The silent ones, for some reason, also always sit next to each other, although they don’t usually talk with each other during the discussion, or raise their hands to recite. Their main goal is to listen and to take down as much information they can get from the discussion. They usually have their heads rested on their hands, sometimes even covering their mouth with their handkerchiefs—as if you will release all Satan’s minions if you merely see them with their mouths open or talking with their seatmate. When you call on them to recite, they hesitate to stand up, and when they do, they will keep close to their chair—as if it’s their safe place.
The popular popular ones, they sit in the middle. They don’t care where they sit because they know that they will attract attention, whether because they are too noisy, or are active in the discussion. They answer confidently when called upon, unaffected by some of their classmates teasing.

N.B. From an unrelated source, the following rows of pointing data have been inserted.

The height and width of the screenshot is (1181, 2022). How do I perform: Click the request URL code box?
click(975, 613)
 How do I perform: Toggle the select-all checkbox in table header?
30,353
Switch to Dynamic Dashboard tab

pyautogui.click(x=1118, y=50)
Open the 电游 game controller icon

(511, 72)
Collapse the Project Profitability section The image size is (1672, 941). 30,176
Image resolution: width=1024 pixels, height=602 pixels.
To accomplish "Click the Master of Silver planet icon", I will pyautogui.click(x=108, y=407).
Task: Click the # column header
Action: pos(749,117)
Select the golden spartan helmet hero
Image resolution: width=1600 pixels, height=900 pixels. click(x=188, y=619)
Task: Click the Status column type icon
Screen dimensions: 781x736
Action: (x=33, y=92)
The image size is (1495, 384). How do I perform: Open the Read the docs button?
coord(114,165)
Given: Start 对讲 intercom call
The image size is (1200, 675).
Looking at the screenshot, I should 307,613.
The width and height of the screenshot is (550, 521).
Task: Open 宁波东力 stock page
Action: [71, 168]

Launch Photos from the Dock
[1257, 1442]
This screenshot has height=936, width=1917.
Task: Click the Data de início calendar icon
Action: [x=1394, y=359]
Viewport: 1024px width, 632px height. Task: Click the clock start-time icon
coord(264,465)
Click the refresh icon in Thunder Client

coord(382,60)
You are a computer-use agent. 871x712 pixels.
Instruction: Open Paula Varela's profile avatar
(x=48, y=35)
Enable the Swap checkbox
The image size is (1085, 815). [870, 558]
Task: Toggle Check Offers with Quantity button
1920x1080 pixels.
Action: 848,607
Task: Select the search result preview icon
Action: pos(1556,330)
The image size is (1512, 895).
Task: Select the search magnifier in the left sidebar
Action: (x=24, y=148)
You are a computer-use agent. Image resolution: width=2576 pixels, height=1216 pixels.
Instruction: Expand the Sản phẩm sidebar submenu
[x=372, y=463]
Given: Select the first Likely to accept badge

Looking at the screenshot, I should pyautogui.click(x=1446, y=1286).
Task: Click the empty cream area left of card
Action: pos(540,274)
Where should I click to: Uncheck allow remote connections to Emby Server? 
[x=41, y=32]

Heartthrobs, there can be several and of different types. The most common is the one included in the group of class clowns. It’s probably the reason why he became heartthrob in the first place. Anyone who has a good-natured sense of humor looks more attractive than those who don’t. Those unfairly handsome boys who don’t have a sense of humor are usually shy and are alone. It’s probably because other guys are intimidated at how handsome he is (whether they admit it or not) and they don’t want to be labeled as just the funny sidekicks next to him. When it comes to recitations, the former are similar to how class clowns recite, and the latter belong to the shy ones.
When it comes to girls who are heartthrobs—or at least those who are considered to be attractive by the majority in their class—it’s true when they say that birds of the same feather flock together. Usually, these girls are into their looks too much that they start to look alike. Yes, they’re attractive, but when they are too aware of that fact, it doesn’t matter anymore because you can tell that they’re too aware and it starts to get corny. When they recite, they do it matter-of-factly, even if their answer is wrong. Their classmates who find them attractive will think their blunder is cute, and those who don’t find them attractive will think they don’t have anything else going for them aside from looks.
The resident couple. Every class has one. They always sit next to each other. They are usually good at a lot of things together. It’s like they tag-team every task and project and come out successfully. Everyone knows them, most of the people like them.
And for the rest of the people in the class? They are those who don’t fall in just one stereotype. Instead, they are the ones who notice all the other stereotypes and try not to be in one. It’s probably a stereotype of its own—those who don’t fit in any box. It’s not necessarily a bad category. Just another stereotype.
Bottom line is that we have indeed been where these students are. And the ones before us have been where we are now. It somehow makes you think. Even if you’ve made different decisions,—in college, for instance—no matter how much you’ve said that you were unique, that who you are is based on what you want and not anyone else’s—we can’t help but see all these stereotypes and the patterns.
We’re all hurtling down the same path, I think. There are billions of people all over the world. There are about 91 million people in the Philippines alone. We can’t all be originals. But the least we can do is try to be like someone who had been great. If we follow the footsteps of someone lame, it’s not worth it. It’s really not worth it at all.